Report: SF Tent Encampments Down 37% Since Pandemic Peak
It’s still going to break your heart every time you see tents of people living on the street during the pandemic, but a new set of raw numbers shows that the Safe Sleeping Villages have been a pretty remarkable success. Mission Local reports on a new analysis buy the city’s Healthy Streets Operations Center that shows a 37% drop in the number of tents on San Francisco sidewalks since the April pandemic peak.
The number of homeless tents counted in SF dropped sharply in Oct from mid-pandemic highs.
But there are still LOTS.
Distribution is uneven: In District 5, fewer tents were counted than before the pandemic. In D6, D10, there are hundreds more. https://t.co/LgSaM5ZE93
— Mission Local (@MLNow) October 21, 2020
This is not just some city department making up numbers to try and look good, the center has been honestly reporting numbers that were pretty terrible for years. And April 2020 was some of the worst tent data the city had ever seen, with more than 1,100 tents out in places we’d never seen them before.

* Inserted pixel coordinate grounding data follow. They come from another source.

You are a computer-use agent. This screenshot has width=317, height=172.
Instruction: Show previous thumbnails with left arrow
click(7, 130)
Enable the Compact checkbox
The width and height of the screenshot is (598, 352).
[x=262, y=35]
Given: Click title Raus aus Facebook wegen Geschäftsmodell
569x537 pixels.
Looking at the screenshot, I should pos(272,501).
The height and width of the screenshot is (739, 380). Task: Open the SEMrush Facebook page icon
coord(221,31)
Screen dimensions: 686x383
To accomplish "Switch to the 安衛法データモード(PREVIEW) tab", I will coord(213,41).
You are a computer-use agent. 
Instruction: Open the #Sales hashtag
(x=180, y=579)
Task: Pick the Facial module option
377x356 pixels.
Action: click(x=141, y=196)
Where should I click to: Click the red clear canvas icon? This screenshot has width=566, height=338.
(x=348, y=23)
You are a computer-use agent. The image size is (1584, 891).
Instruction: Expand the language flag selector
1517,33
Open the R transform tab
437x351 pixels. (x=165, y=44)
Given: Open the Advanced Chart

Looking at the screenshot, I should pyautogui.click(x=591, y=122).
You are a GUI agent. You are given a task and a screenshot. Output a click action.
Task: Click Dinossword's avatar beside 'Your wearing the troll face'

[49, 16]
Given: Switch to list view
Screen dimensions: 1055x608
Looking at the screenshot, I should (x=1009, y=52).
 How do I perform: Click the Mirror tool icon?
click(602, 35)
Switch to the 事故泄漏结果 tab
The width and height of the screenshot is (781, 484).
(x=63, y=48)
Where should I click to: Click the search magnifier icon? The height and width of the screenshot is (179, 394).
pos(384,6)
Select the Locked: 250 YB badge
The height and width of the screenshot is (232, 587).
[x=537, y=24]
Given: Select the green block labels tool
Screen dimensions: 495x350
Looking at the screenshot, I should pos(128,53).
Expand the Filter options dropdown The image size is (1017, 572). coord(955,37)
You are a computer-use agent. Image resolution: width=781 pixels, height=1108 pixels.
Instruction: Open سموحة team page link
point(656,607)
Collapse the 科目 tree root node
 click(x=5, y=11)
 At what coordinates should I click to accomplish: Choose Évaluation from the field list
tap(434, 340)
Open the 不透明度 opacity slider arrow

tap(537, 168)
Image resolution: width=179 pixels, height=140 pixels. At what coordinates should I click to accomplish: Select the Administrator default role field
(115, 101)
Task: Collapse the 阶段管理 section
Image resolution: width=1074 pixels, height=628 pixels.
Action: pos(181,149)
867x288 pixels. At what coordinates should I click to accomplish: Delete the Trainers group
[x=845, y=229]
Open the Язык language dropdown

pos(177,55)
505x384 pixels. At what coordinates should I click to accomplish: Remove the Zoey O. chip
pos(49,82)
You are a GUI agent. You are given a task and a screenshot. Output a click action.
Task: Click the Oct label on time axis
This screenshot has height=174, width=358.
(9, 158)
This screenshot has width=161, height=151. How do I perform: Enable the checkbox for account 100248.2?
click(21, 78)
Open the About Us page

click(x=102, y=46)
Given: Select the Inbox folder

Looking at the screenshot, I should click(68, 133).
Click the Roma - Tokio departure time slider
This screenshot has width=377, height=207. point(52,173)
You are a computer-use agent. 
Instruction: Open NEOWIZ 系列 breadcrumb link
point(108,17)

But by October, the tent count is down to just 703, representing a drop of nearly 40%. That has to be at least partially a result of the Safe Sleeping Villages alternative, and likely a reason SF has maintained a decreasing COVID-19 case count.
The numbers are definitely getting better, but it’s not close to good enough,” Healthy Streets Operations Center manager Jeff Kositsky told Mission Local. “This is a step in what will be a long process of improving conditions on the street during the pandemic.”
And the situation is still awful, as seen in the map above. Notably, there are twice as many vehicles serving as dwellings than there were in April, so we still have a lot of work to do.